Hospitality in the monasteries is free and to attempt to pay for it may cause offence. On the other hand it is usually expected that guests will stay only one night. If you wish to stay longer, you should ask if this is possible, and usually permission is given. Then it may be appropriate to make a small offering ‘for the church’. Even this may be refused; but usually donations are gratefully accepted.
Meals on Athos are generally simple but wholesome. Monks and pilgrims eat together in the refectory (trapeza), though usually at separate tables. Be aware that in certain monasteries, the non-Orthodox are asked to wait until the fathers have finished or are assigned to a separate room. Meat is not eaten; but fish is regular fare for feasts, and sometimes on other days too. Otherwise the diet is largely made up of bread, olives, vegetables, rice, pasta, soya dishes, salad, cheese, and fruit. A glass of wine is usually available, but on fast days (Monday, Wednesday, Friday, and longer periods before major feasts) monks abstain from wine, oil, and dairy products. Most communities eat twice a day (morning and evening), except on fast days when some will eat only in the middle of the day.

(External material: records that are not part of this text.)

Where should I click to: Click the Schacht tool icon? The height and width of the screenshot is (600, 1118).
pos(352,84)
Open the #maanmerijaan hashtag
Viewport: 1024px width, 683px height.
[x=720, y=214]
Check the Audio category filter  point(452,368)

Meals are eaten in silence (and often at great speed) except that one of the monks will usually read a passage from patristic literature. The entrance to the refectory is nearly always immediately opposite the entrance to the church and this proximity symbolizes the way in which eating together is seen as an integral part of the liturgical life of the monastery.

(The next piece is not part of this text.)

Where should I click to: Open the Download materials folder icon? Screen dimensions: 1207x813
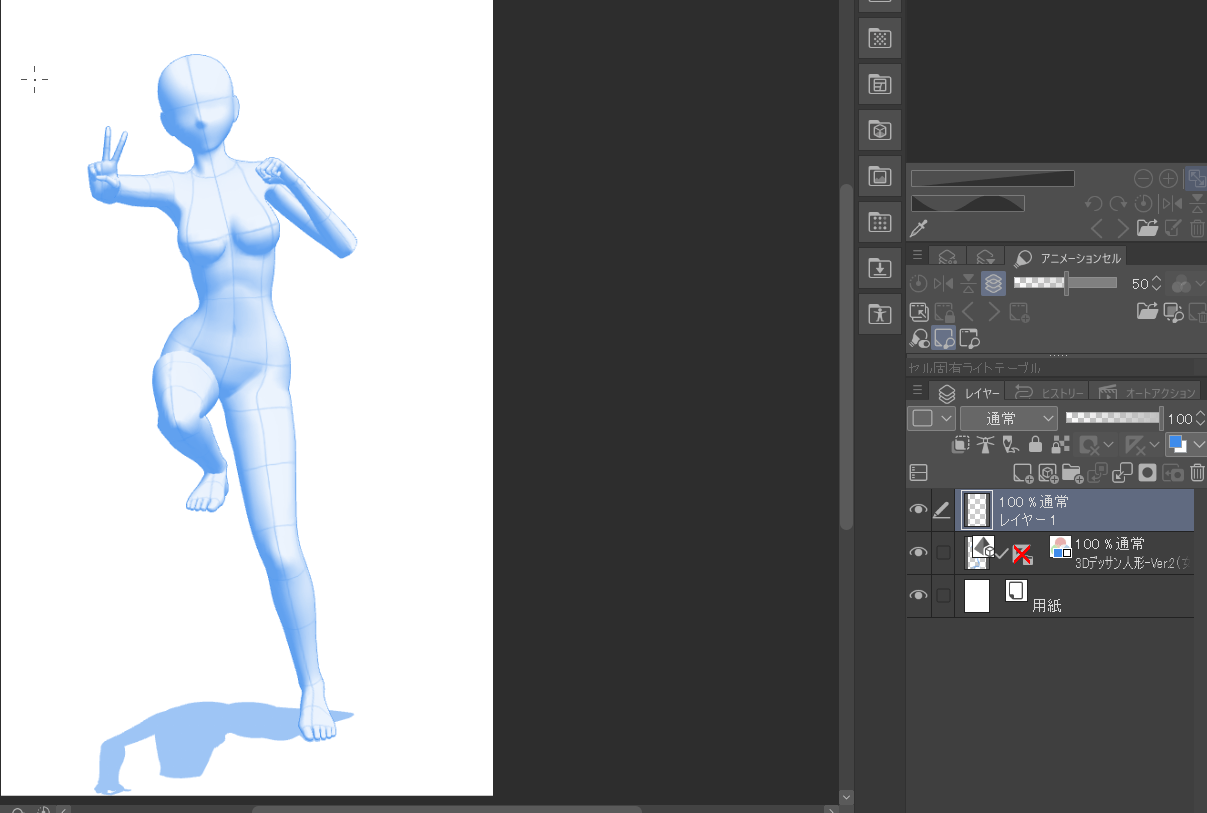[x=880, y=268]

Check the advisories for announcements regrading temporary closure of monasteries to pilgrims.
A diamonitirion normally expires after three nights spent on the Mountain. If you wish to prolong your stay, you should apply to the Holy Community in Karyes where, if a good reason is given, permission will generally not be withheld. Occasionally members of the Friends are asked to show their membership card in support of their application, so it is worth carrying this with you. Sometimes an extension can be arranged through one of the monasteries.
Pilgrim Map of Mount Athos
The Friends of Mount Athos is very pleased to offer the latest and most comprehensive Pilgrim’s Map of Mount Athos. This new map was developed by FoMA member and cartographer, Peter Howorth, in collaboration with members of FoMA’s Footpaths Project. Information on this map and purchase of copies can be made from http://www.filathonites.org/
The Zwerger Map
Before the release of the new Pilgrim Map, the map that offered the best publicly accessible mapping of the old footpaths of Mount Athos was the classic, pocket-sized map published in Austria by Reinhold Zwerger. This map remains a landmark in the cartography of Mount Athos. Nevertheless, persons planning to hike extensively on the Holy Mountain should be aware that the scale often makes it very difficult to work out which path or road is which. Moreover, many tracks, especially those in close proximity to the monasteries, do not appear on the map. To some extent, this is evident from roads on the map that end in arrows. The arrows mean that although Mr. Zwerger identified the route’s existence, he did not map it, or mapped only part of it. Finally, the map has not been updated since 2001.
A number of tourist maps are available locally but these are not recommended. The touristic maps in question, sold in Greece as well as on the Holy Mountain in the shops in Daphni and Karyes, provide only very generalized and selective representation of footpaths and roadways. These maps can can be very misleading to pilgrims attempting to travel by foot, and a source of anxiety that distracts from the pilgrim’s experience.